** Record excerpts follows **

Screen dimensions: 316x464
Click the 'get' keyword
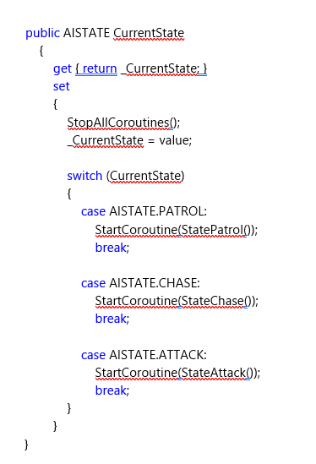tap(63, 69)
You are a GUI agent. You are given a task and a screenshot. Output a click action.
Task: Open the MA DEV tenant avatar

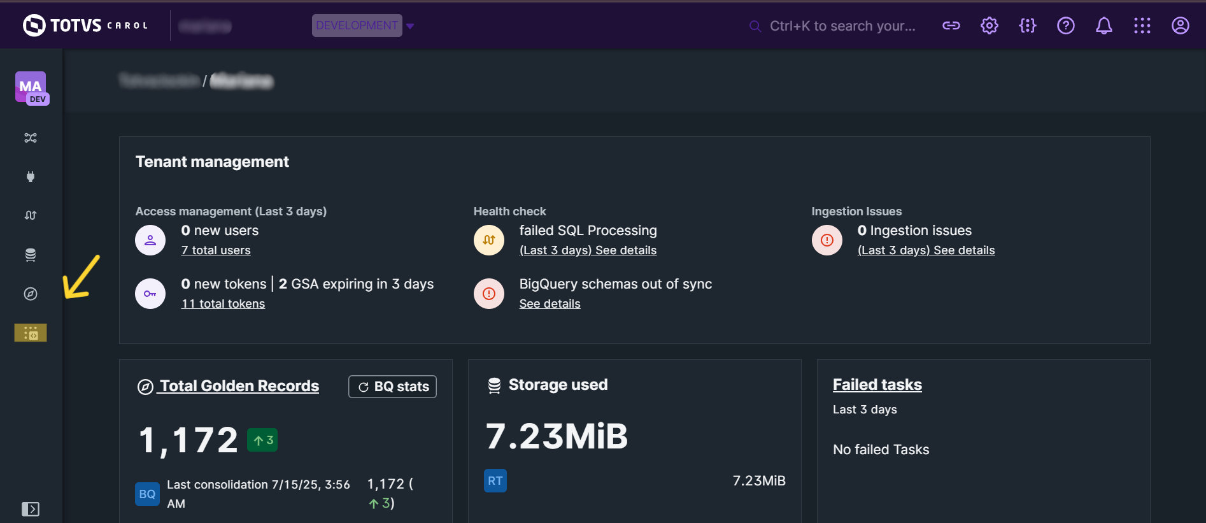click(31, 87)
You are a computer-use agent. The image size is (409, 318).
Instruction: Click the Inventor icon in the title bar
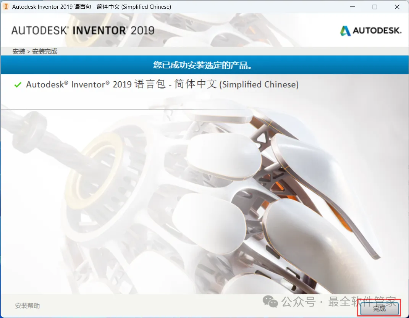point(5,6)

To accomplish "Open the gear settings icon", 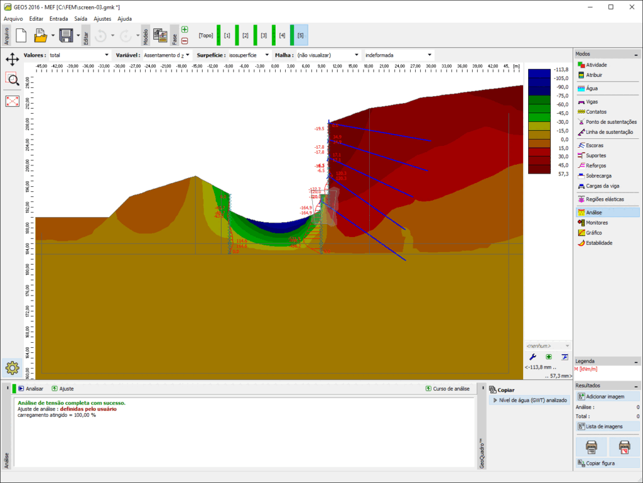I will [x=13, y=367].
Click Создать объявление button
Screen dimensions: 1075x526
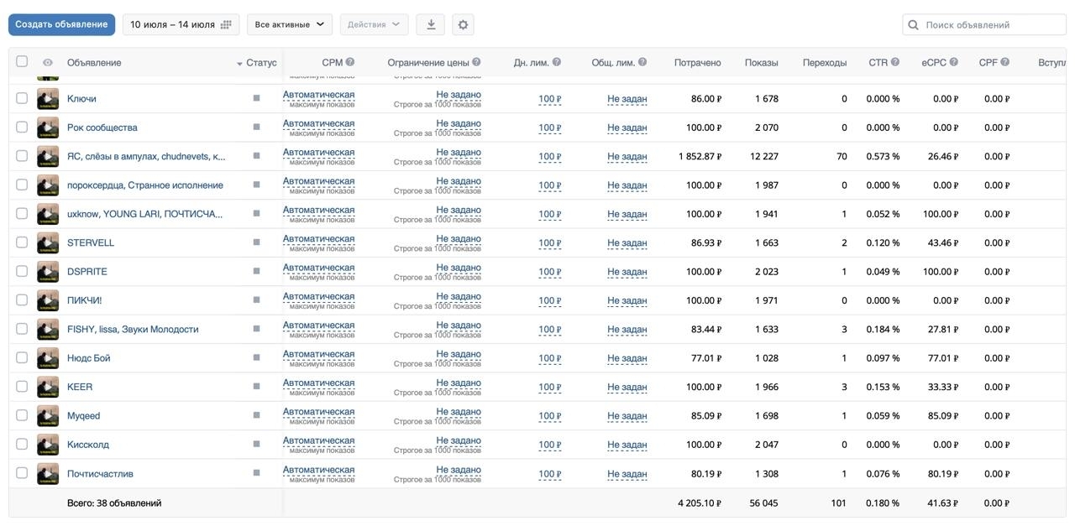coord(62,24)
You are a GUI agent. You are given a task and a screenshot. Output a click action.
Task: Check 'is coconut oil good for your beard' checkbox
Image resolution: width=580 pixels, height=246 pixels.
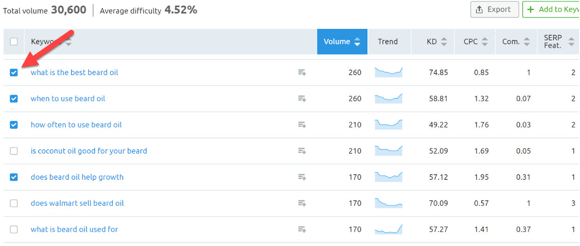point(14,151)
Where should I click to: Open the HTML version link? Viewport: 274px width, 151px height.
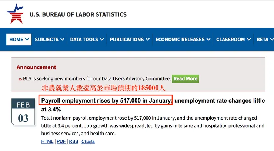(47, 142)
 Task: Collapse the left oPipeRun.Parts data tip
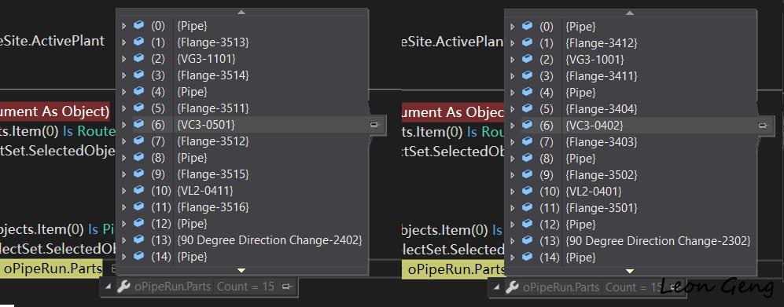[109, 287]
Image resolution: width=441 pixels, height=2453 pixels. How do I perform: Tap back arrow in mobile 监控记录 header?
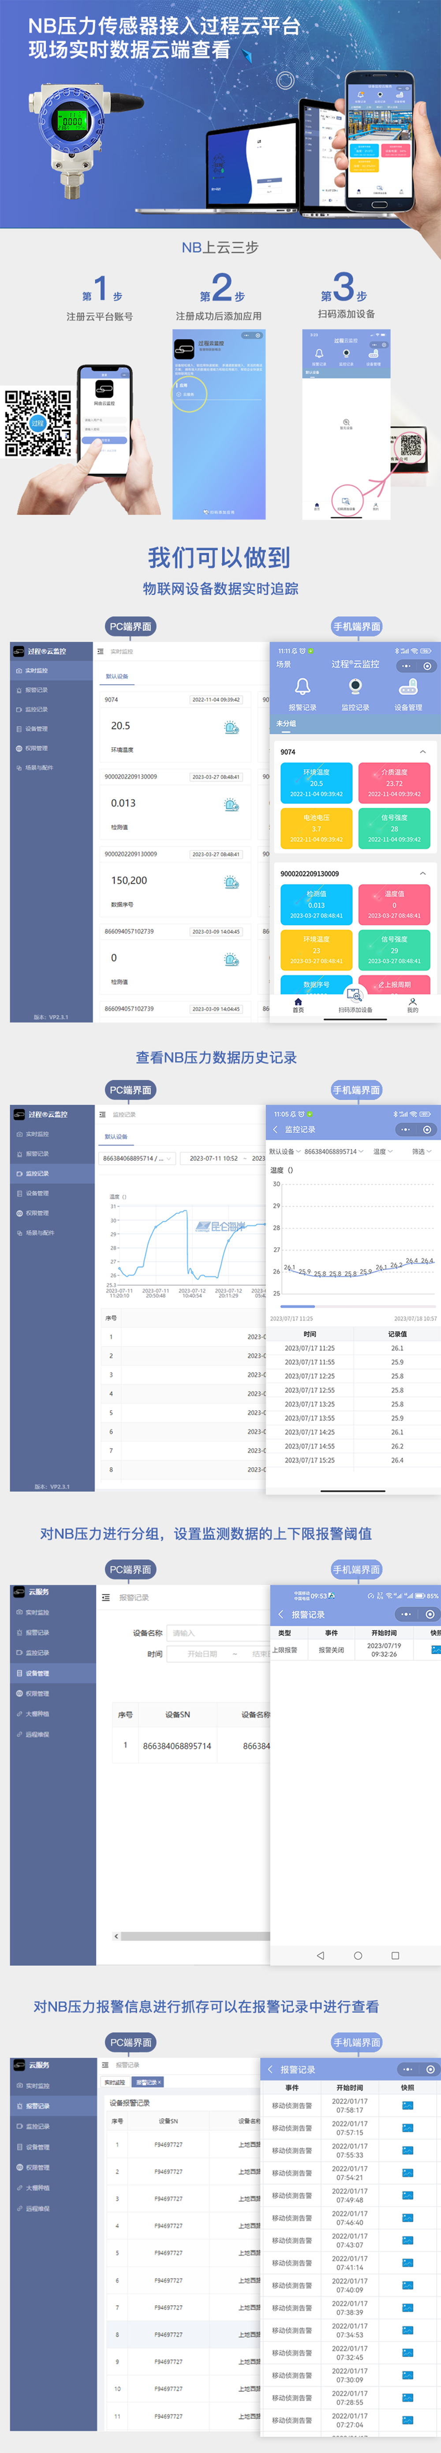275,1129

** End of Record excerpts **

▶ Work instructions:
Reproduce precisely the lines of the entries above, from the one containing "Image resolution: width=441" through the final one, both ends included, and omit the pictures.

▶ Answer area:
Image resolution: width=441 pixels, height=2453 pixels. How do I perform: Tap back arrow in mobile 监控记录 header?
275,1129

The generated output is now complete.